Using the GROUP Function

The GROUP function provides important functionality when processing very large datasets. The basic concept is that the GROUP function will break the dataset up into a number of smaller subsets, but the GROUPed dataset is still treated as a single entity in your ECL code.

Operations on a GROUPed dataset are automatically performed on each subset, separately. Therefore, an operation on a GROUPed dataset will appear in the ECL code as a single operation, but will in fact internally be accomplished by serially performing the same operation against each subset in turn. The advantage this approach has is that each individual operation is much smaller, and more likely to be able to be accomplished without spilling to disk, which means the total time to perform all the separate operations will typically be less than performing the same operation against the entire dataset (sometimes dramatically so).

GROUP vs. SORT

The GROUP function does not automatically sort the records it's operating on--it will GROUP based on the order of the records it is given. Therefore, SORTing the records first by the field(s) on which you want to GROUP is usually done (except in circumstances where the GROUP field(s) are used only to break a single large operation up into a number of much smaller operations).

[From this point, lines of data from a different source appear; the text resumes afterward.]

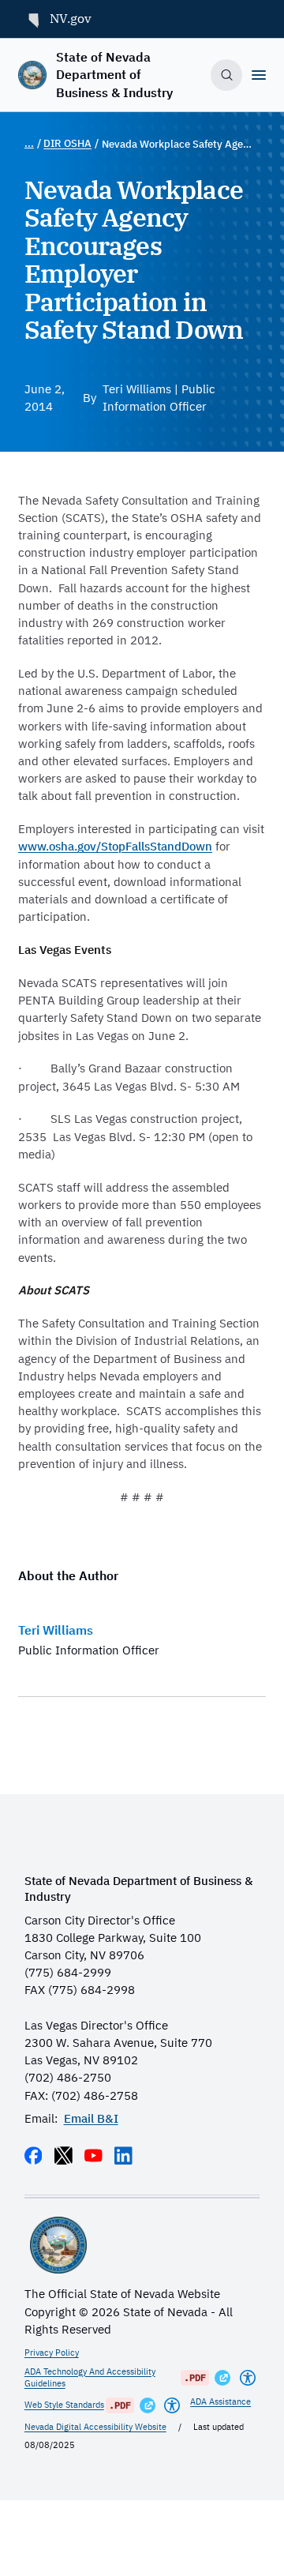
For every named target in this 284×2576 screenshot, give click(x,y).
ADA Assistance (220, 2401)
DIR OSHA (67, 143)
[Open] (259, 75)
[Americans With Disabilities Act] (248, 2378)
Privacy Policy (51, 2352)
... (29, 143)
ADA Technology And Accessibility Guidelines (89, 2377)
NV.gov (71, 18)
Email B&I (91, 2118)
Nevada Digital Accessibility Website (95, 2426)
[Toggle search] (226, 75)
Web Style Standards (64, 2404)
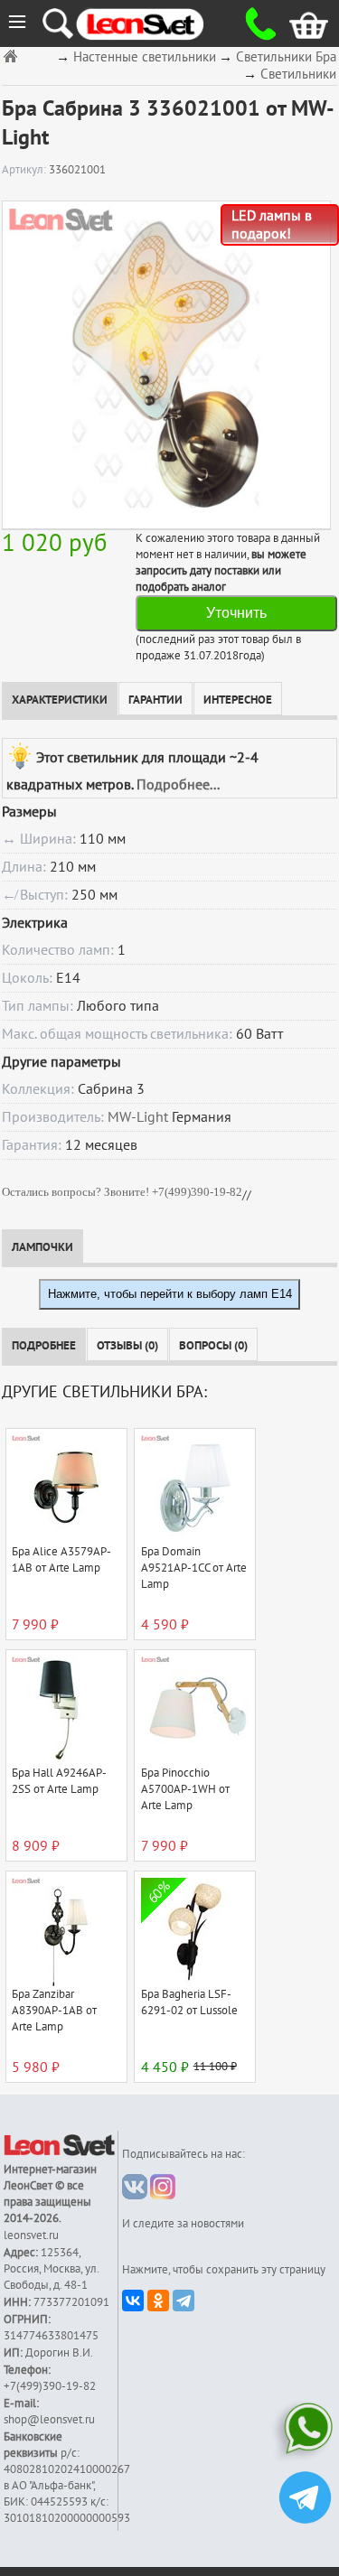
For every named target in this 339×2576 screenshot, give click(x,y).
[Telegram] (183, 2300)
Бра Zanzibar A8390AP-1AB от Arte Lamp (54, 2010)
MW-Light (138, 1117)
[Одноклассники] (158, 2300)
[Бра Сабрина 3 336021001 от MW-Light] (165, 364)
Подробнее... (178, 785)
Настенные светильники (144, 57)
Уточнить (236, 613)
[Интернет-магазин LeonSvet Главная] (156, 23)
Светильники (298, 74)
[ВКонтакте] (133, 2300)
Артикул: (25, 170)
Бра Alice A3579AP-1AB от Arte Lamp (61, 1560)
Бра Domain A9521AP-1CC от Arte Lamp (194, 1568)
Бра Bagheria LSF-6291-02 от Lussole (189, 2002)
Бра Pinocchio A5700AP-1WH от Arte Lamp (185, 1789)
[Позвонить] (255, 23)
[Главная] (13, 55)
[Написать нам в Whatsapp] (305, 2432)
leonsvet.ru (31, 2235)
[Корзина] (295, 23)
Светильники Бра (286, 57)
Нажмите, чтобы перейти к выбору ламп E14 (170, 1294)
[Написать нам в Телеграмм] (305, 2500)
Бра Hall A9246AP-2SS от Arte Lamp (59, 1781)
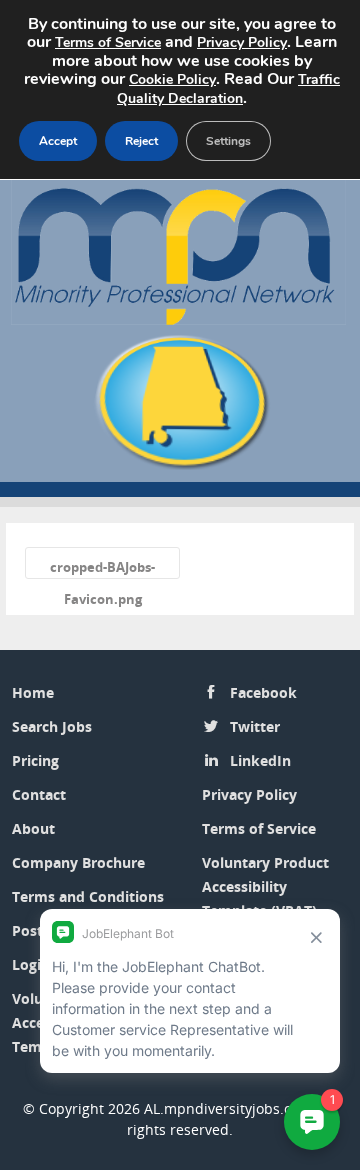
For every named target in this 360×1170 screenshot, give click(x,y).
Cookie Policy (172, 79)
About (33, 828)
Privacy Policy (249, 794)
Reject (141, 141)
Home (33, 692)
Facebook (263, 692)
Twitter (255, 726)
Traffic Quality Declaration (228, 89)
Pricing (35, 760)
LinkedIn (260, 760)
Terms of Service (259, 828)
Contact (39, 794)
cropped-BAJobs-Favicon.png (102, 568)
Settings (228, 141)
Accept (58, 141)
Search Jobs (52, 726)
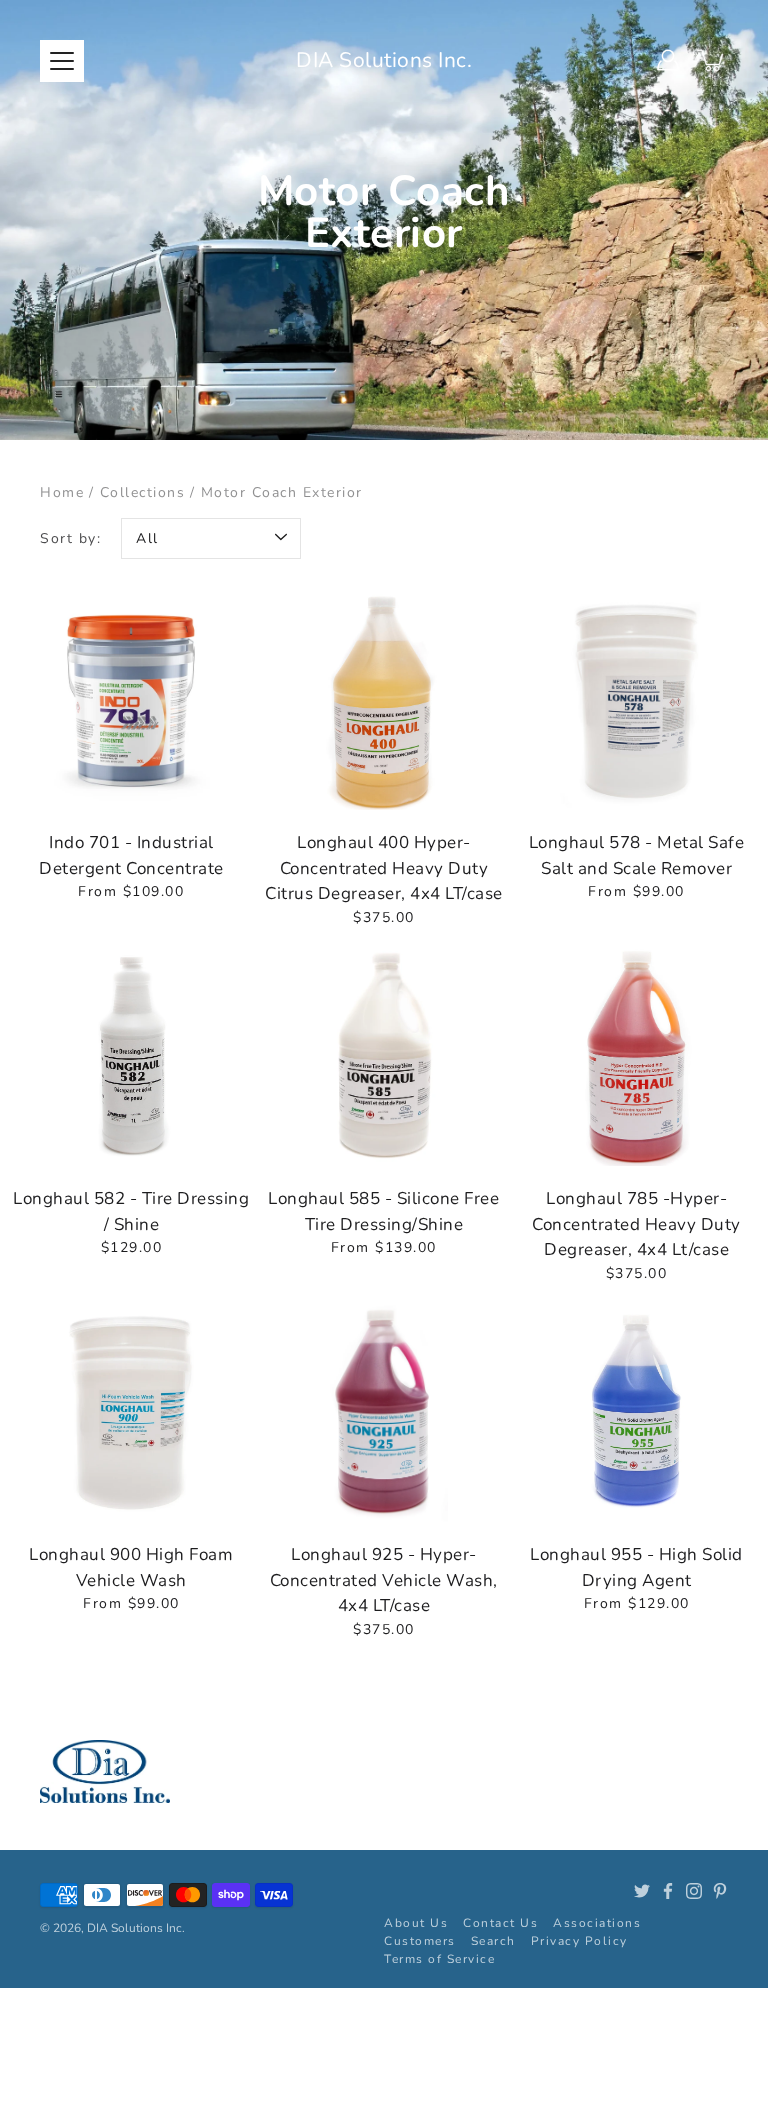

For the set of operations that use TRANSFORM functions (such as ITERATE, PROJECT, ROLLUP, etc), operating on a GROUPed dataset where the operation is performed on each fragment (group) in the recordset, independently, implies that testing for boundary conditions will be different than if you were working with a SORTed dataset. For example, the following code (contained in GROUPfunc.ECL) uses the GROUP function to rank people's accounts, based on the open date and balance. The account with the newest open date is ranked highest (if there are multiple accounts opened the same day the one with the highest balance is used). There is no boundary check needed in the TRANSFORM function because the ITERATE starts over again with each person, so the L.Ranking field value for each new person group is zero (0).

IMPORT $;

accounts := $.DeclareData.Accounts;

rec := RECORD
  accounts.PersonID;
  accounts.Account;
  accounts.opendate;
  accounts.balance;
  UNSIGNED1 Ranking := 0;
END;

tbl := TABLE(accounts,rec);

rec RankGrpAccts(rec L, rec R) := TRANSFORM
  SELF.Ranking := L.Ranking + 1;
  SELF := R;
END;
GrpRecs  := SORT(GROUP(SORT(tbl,PersonID),PersonID),-Opendate,-Balance);
i1 := ITERATE(GrpRecs,RankGrpAccts(LEFT,RIGHT));
OUTPUT(i1);

The following code just uses SORT to achieve the same record order as in the previous code. Notice the boundary check code in the TRANSFORM function. This is required, since the ITERATE will perform a single operation against the entire dataset.:

rec RankSrtAccts(rec L, rec R) := TRANSFORM
  SELF.Ranking := IF(L.PersonID = R.PersonID,L.Ranking + 1, 1);
  SELF := R;
END;
SortRecs := SORT(tbl,PersonID,-Opendate,-Balance);
i2 := ITERATE(SortRecs,RankSrtAccts(LEFT,RIGHT));
OUTPUT(i2);

The different bounds checking in each is required by the fragmenting created by the GROUP function. The ITERATE operates separately on each fragment in the first example, and operates on the entire record set in the second.